Solution:
Let the mass of the uniform solid cylinder be \(M\), radius be \(r\), and length be \(l\).
We are given that the moment of inertia about the axis of the cylinder is \( \dfrac{1}{n} \) times its moment of inertia about an axis passing through its midpoint and perpendicular to its length.
Step 1: Write both moments of inertia
Moment of inertia of a solid cylinder about its own axis is:
\[ I_1=\frac{1}{2}Mr^2 \] Moment of inertia about an axis through its center and perpendicular to its length is:
\[ I_2=\frac{1}{12}M(3r^2+l^2) \]
Step 2: Use the given condition
According to the question,
\[ I_1=\frac{1}{n}I_2 \] Substituting the values:
\[ \frac{1}{2}Mr^2=\frac{1}{n}\cdot \frac{1}{12}M(3r^2+l^2) \]

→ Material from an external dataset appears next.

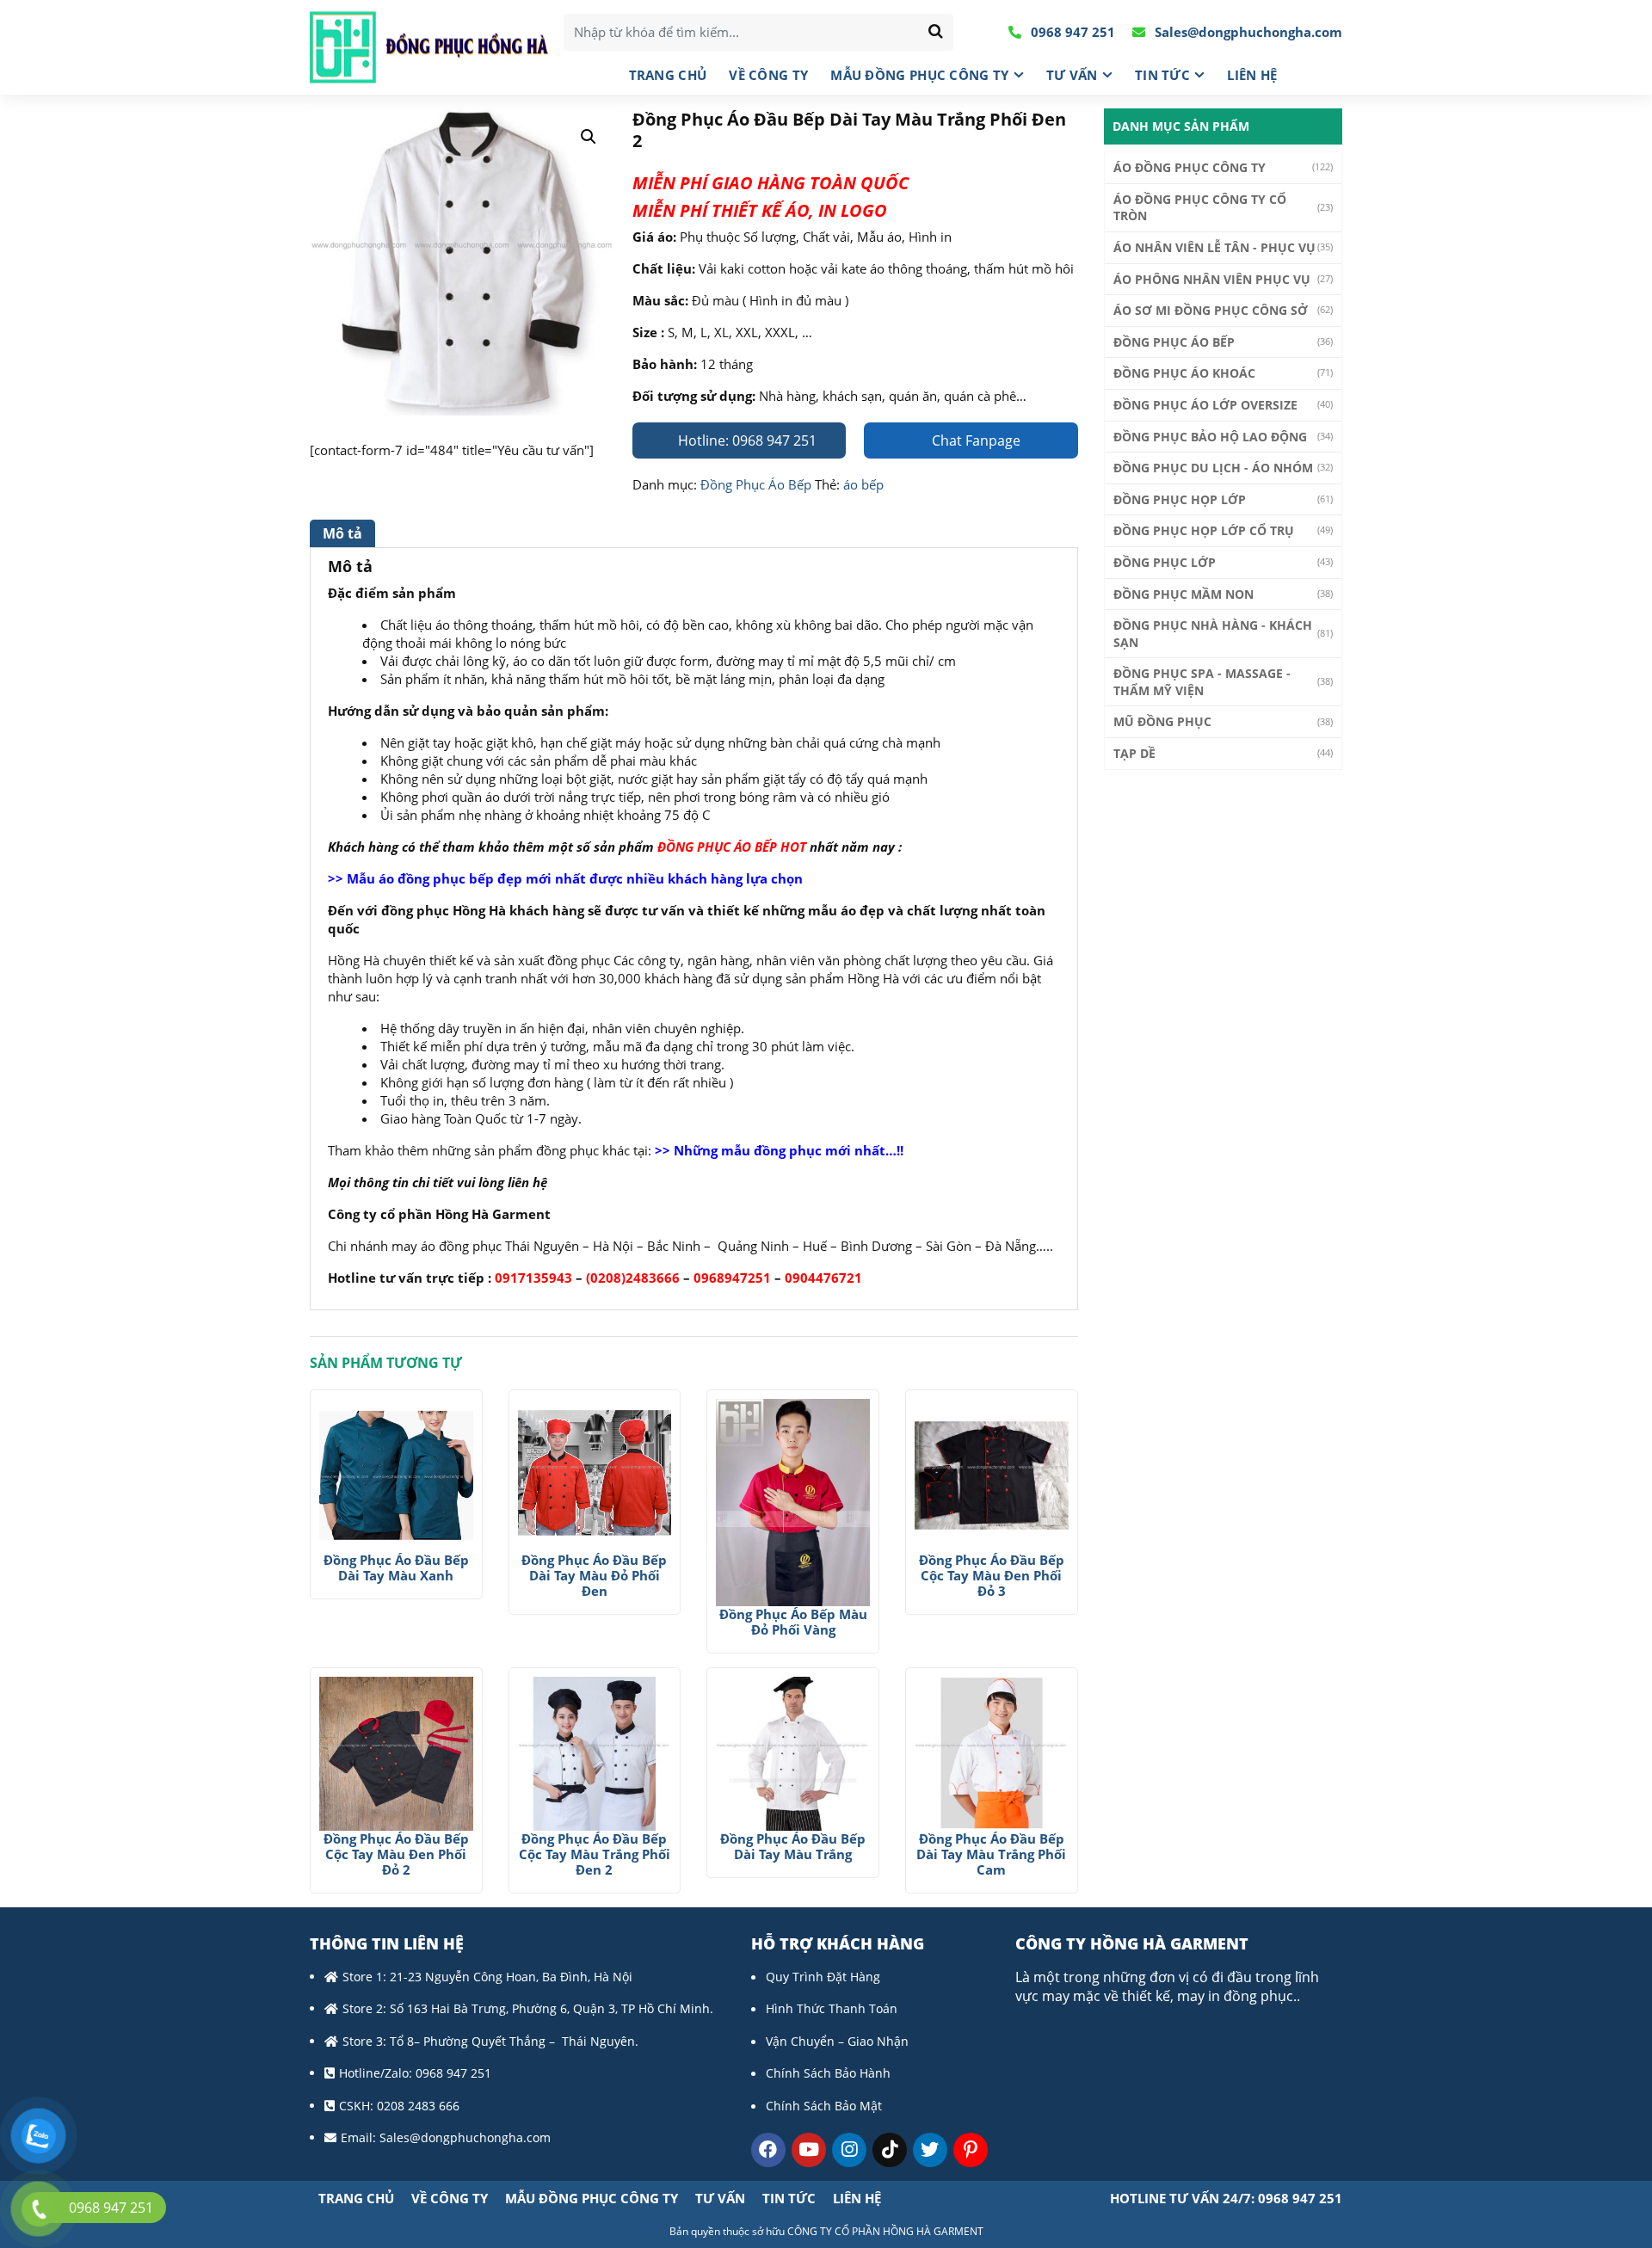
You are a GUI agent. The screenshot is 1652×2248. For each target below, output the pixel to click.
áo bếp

Step 3: Simplify the equation
Multiply both sides by \(12n\):
\[ 12n\cdot \frac{1}{2}Mr^2 = M(3r^2+l^2) \] \[ 6nMr^2 = M(3r^2+l^2) \] Cancel \(M\):
\[ 6nr^2 = 3r^2 + l^2 \] \[ l^2 = 6nr^2 - 3r^2 \] \[ l^2 = 3(2n-1)r^2 \]
Step 4: Find the ratio \( \dfrac{l}{r} \)
\[ \frac{l}{r}=\sqrt{3(2n-1)} \] \[ \frac{l}{r}=\sqrt{6n-3} \]
So, the ratio of length to radius is:
\[ \boxed{\sqrt{3(2n-1)}} \]